- [Your goal]:
Send back all the data below, exactly as given.
(Supplied data begins)
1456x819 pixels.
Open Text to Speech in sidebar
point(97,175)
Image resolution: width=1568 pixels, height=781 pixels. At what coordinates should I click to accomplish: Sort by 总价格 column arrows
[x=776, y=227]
(Supplied data ends)
- [Output for this exercise]:
1456x819 pixels.
Open Text to Speech in sidebar
point(97,175)
Image resolution: width=1568 pixels, height=781 pixels. At what coordinates should I click to accomplish: Sort by 总价格 column arrows
[x=776, y=227]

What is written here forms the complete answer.